■ Document

Monday, November 28, 2016

Ghosts, Spirits, and Reincarnation -- The Afterlife, Part I

“You don’t believe in me,” observed the Ghost.
“I don’t,” said Scrooge.
“What evidence would you have of my reality beyond that of your senses?”
“I don’t know,” said Scrooge.
“Why do you doubt your senses?”
                                                            “A Christmas Carol” – Charles Dickens

Some questions occurred to me as I considered the question of life after death. 
  • If we are to believe in the afterlife, why did God create the realms of life and death?  
  • For what purpose do we exist while we briefly live, if we are to endure for an eternity after we die?
I will consider these questions in greater depth in my next post, about Heaven and Hell.  In this post I will consider more prosaic concepts of life after death.  This post will consider souls that remain in our own world and walk among us as ghosts or reincarnated individuals.

The Contemplation of Non-existence
People are reluctant to admit the reality of personal death.  It is somehow counter-intuitive to conceive of ceasing to exist, despite the ready analogues of sleep, which we use so frequently as a euphemism for death.  Perhaps we cannot contemplate non-existence, because the contemplation itself presupposes existence.  How could we imagine the feeling of non-existence?  We cannot.  And so, people have developed beliefs based on the continuation of the human self, because we are unable to imagine actual death.

But, for the sake of argument, suppose we accept the idea that people possess an immortal soul.  What do we think about the afterlife?  What conclusions can we reach by thinking about the traditional ideas of ghosts, spirits, heaven and hell? 

A Christmas Carol
Charles Dickens’ “A Christmas Carol” is an absolute masterpiece.  Often performed in film and on stage, "A Christmas Carol" is essential reading for everyone, because of its clarion call for human kindness.  [If you haven’t read it, go read it now.  Seriously, right now.  I’ll wait.]   “Christmas Carol” is also noteworthy for its unflinching look at the dark side of human character, in negligence and cruelty.

■ Written task
Can you repeat, word for word, the part of the afterlife post that opens with the words containing "Ghosts, Spirits, and" and closes with "after we die?"?

■ Supplied records

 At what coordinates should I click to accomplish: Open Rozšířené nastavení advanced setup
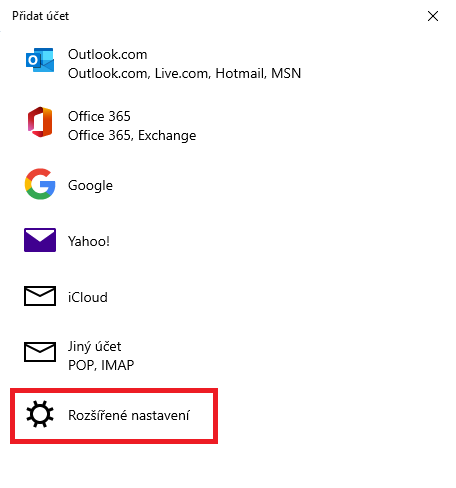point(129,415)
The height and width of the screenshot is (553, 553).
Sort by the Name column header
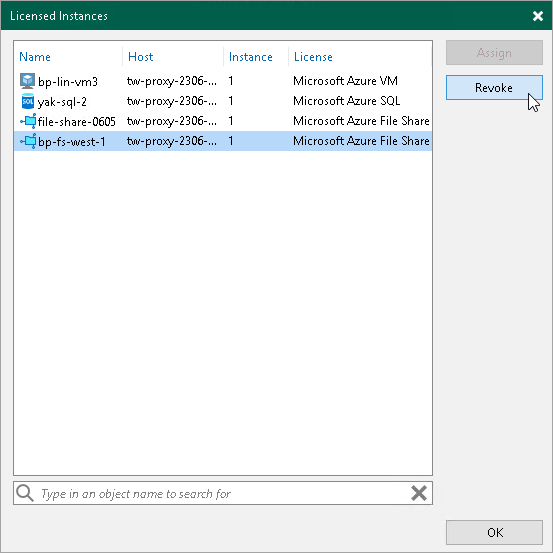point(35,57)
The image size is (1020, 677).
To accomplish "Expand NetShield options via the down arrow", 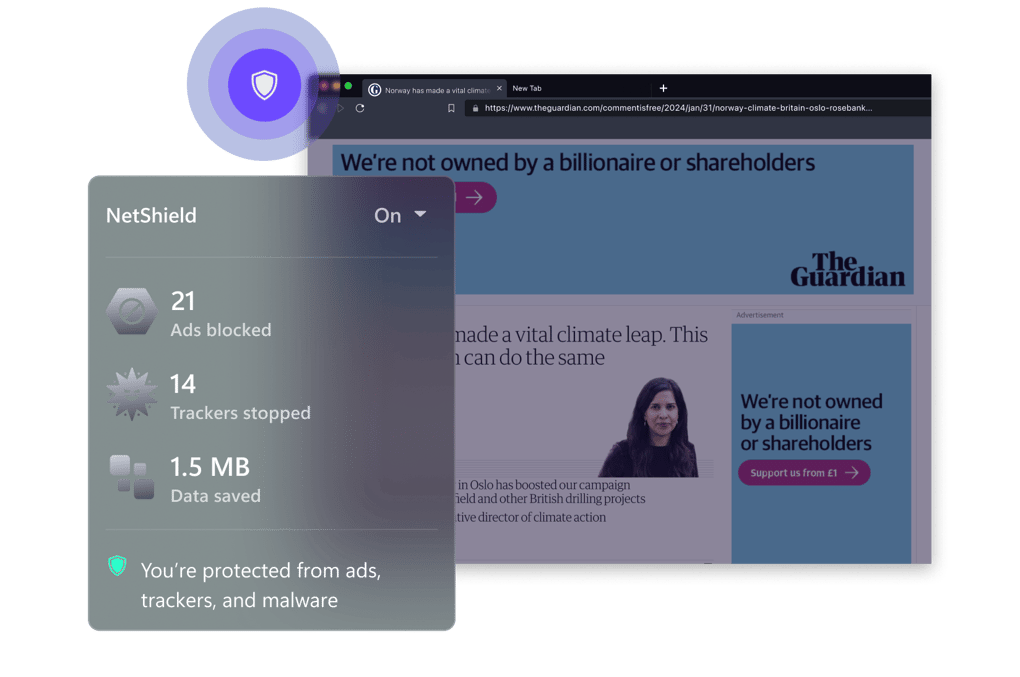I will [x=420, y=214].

* * *

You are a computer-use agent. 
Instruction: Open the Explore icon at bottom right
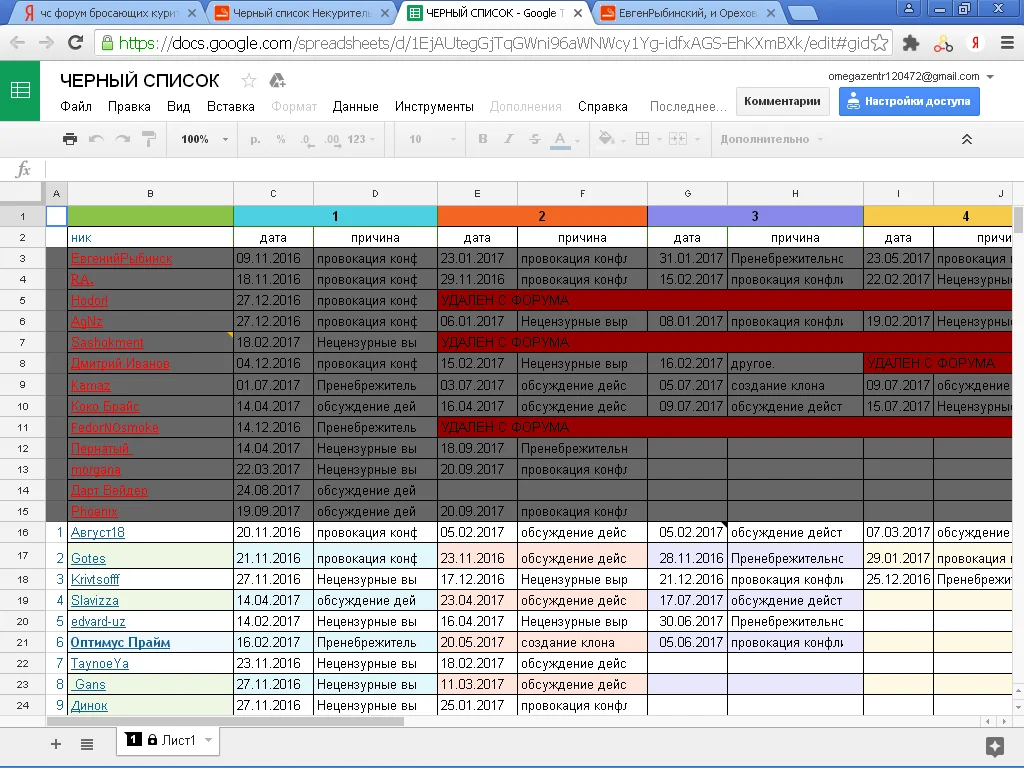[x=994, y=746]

==

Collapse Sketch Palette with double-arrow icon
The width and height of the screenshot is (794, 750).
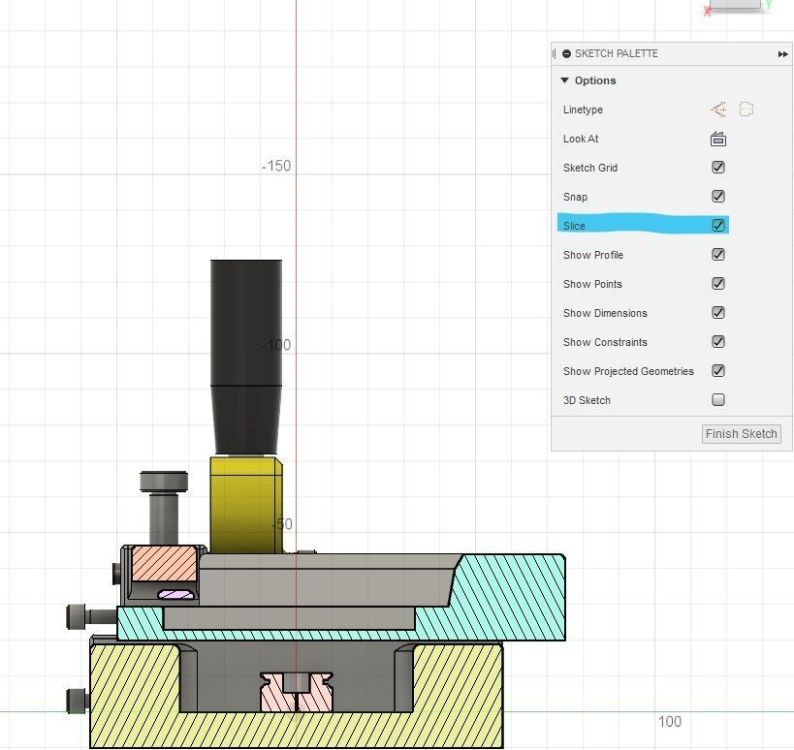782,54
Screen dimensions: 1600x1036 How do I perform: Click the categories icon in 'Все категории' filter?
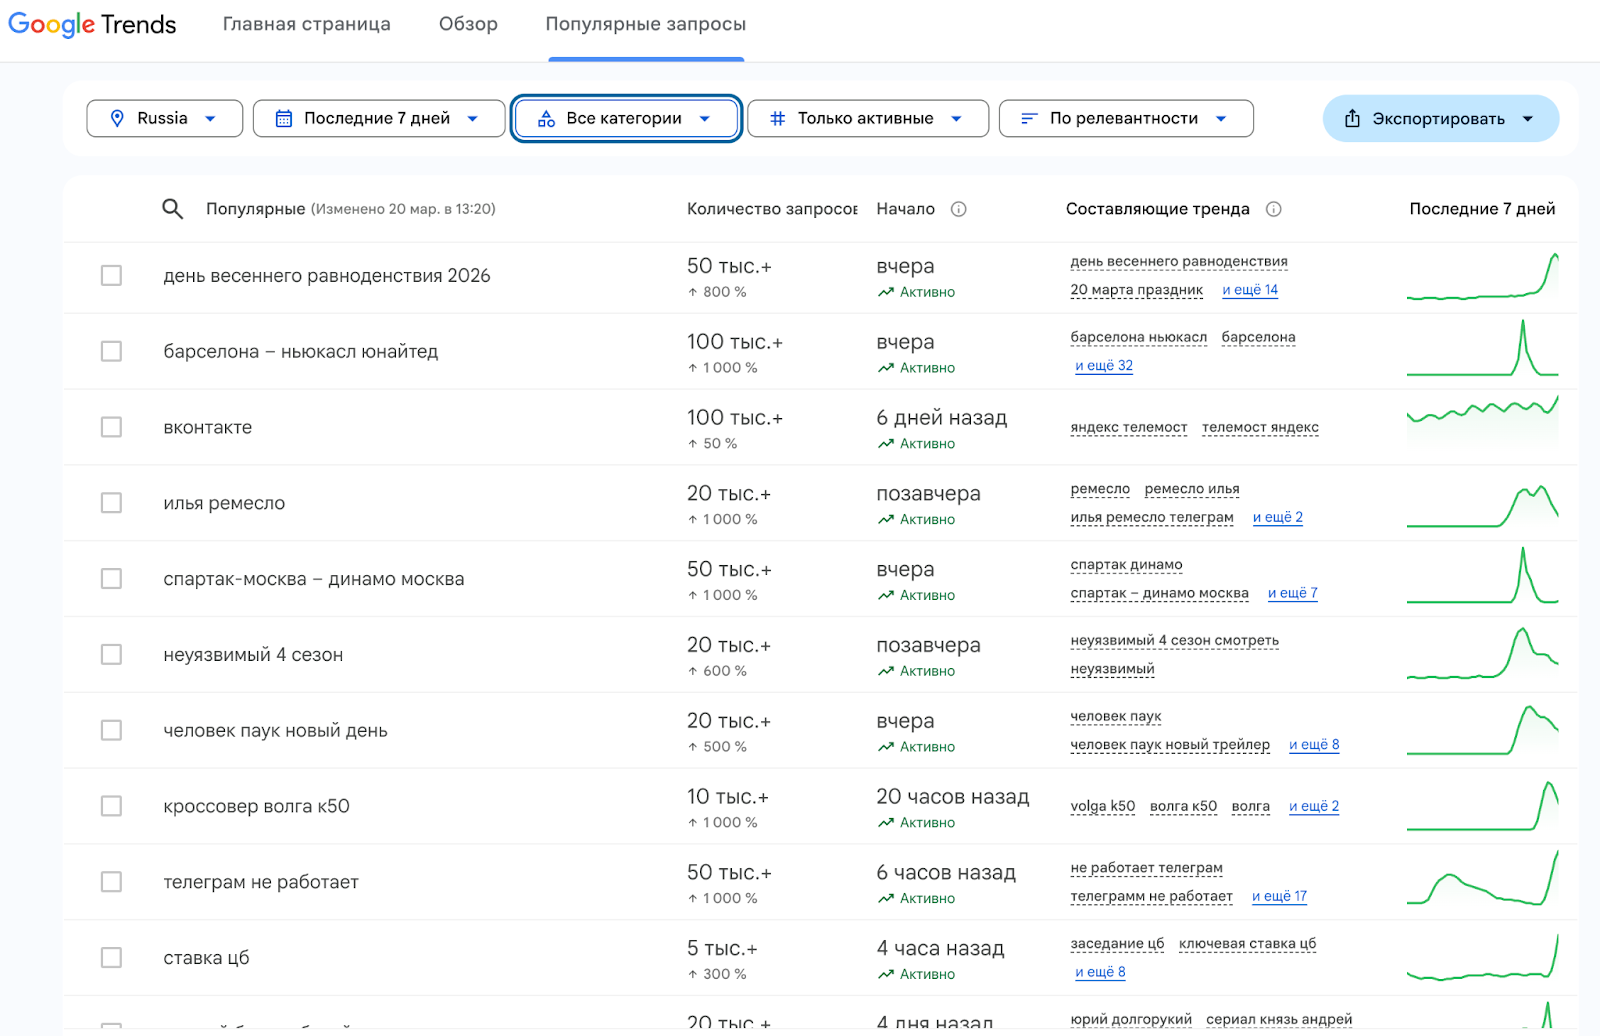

■ Written solution
Ghosts, Spirits, and Reincarnation -- The Afterlife, Part I

“You don’t believe in me,” observed the Ghost.
“I don’t,” said Scrooge.
“What evidence would you have of my reality beyond that of your senses?”
“I don’t know,” said Scrooge.
“Why do you doubt your senses?”
                                                            “A Christmas Carol” – Charles Dickens

Some questions occurred to me as I considered the question of life after death. 
  • If we are to believe in the afterlife, why did God create the realms of life and death?  
  • For what purpose do we exist while we briefly live, if we are to endure for an eternity after we die?